Falcon gave him the names and addresses of the fired employees and told him to have them interviewed as soon as possible. Ramirez left. Falcon picked up the photograph of Raul Jimenez’s first wife — Gumersinda Bautista. He called the Jefatura and asked them to run a check on Jose Manuel Jimenez Bautista, born in Tangier in the late 1940s, early 1950s.
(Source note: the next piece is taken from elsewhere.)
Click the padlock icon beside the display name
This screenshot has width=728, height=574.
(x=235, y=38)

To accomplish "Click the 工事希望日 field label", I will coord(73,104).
He sat back with the other photographs, flicked through the nameless people. He came across a shot of Raul Jimenez on the deck of a yacht. He was barely recognizable. No hint of the toadiness to come. He was handsome and confident and stood as if he knew it, hands on hips, shoulders braced, chest puffed out. Falcon brushed his thumb over that chest, thinking there was a speck on the photograph. It stayed and on closer inspection looked to be some kind of wound to his right pectoral near the armpit. He flipped it over —
His mobile rang. The police computer had come up with a Madrid address and telephone number for Jose Manuel Jimenez. He took them down and asked after Serrano and Baena, two other officers from his group. They were off for Semana Santa. He ordered them to be sent down to him at the Jimenez apartment.
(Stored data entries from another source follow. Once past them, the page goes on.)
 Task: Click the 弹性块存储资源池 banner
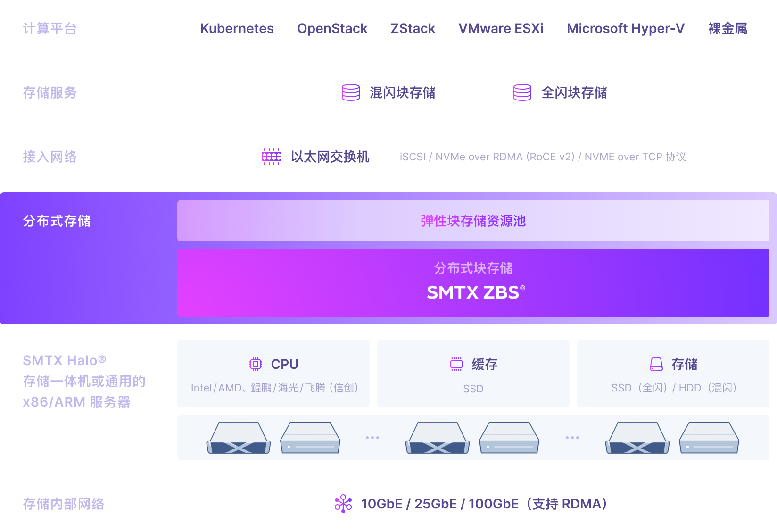pyautogui.click(x=473, y=221)
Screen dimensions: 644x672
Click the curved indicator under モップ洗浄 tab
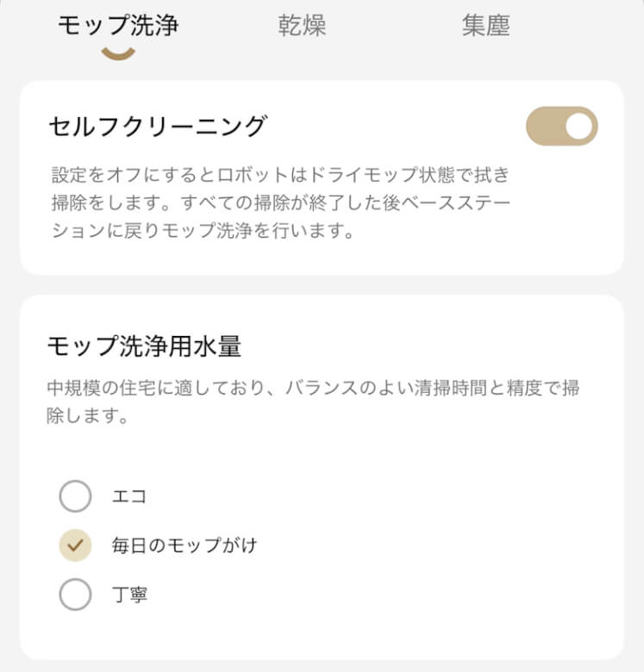(x=118, y=53)
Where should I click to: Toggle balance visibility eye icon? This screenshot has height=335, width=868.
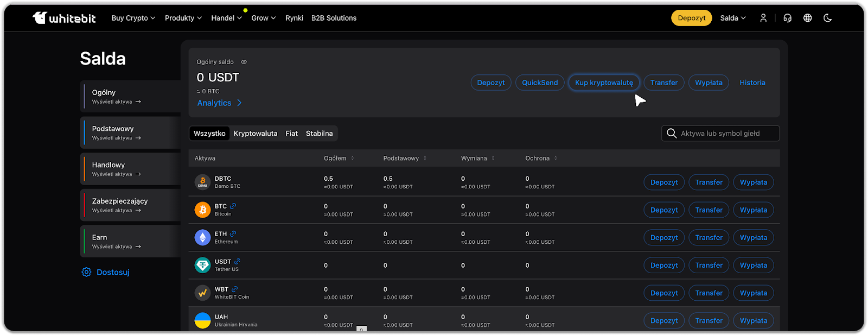[x=244, y=62]
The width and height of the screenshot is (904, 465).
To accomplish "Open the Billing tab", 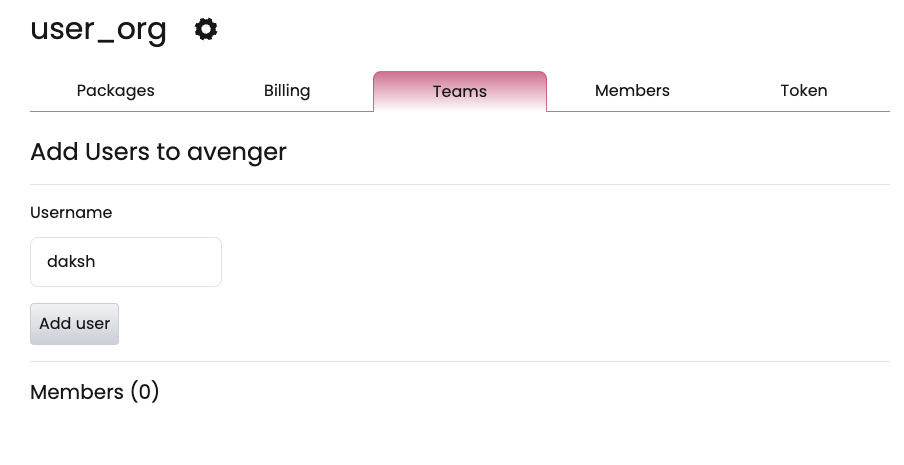I will 287,90.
Instead of reviewing his notes and planning his next assault on the cultivated defences of Dona Consuelo Jimenez, who, he couldn’t deny it, was still his prime suspect, he found himself reaching for the sheaf of old photographs. There were some group shots, again from Tangier, in 1954 according to the dates on the back. He looked over the faces, thinking that he was trying to find his father in there until he realized that he was concentrating more on the women and was wondering if his mother, who’d died seven years after these photographs were taken, was amongst these strangers. He was fascinated at the prospect of finding a shot of her he’d never seen, in the company of people he’d never heard of, in a time before he was born. Some of the faces were too small and grainy and he decided to take them home and look at them under his magnifying glass.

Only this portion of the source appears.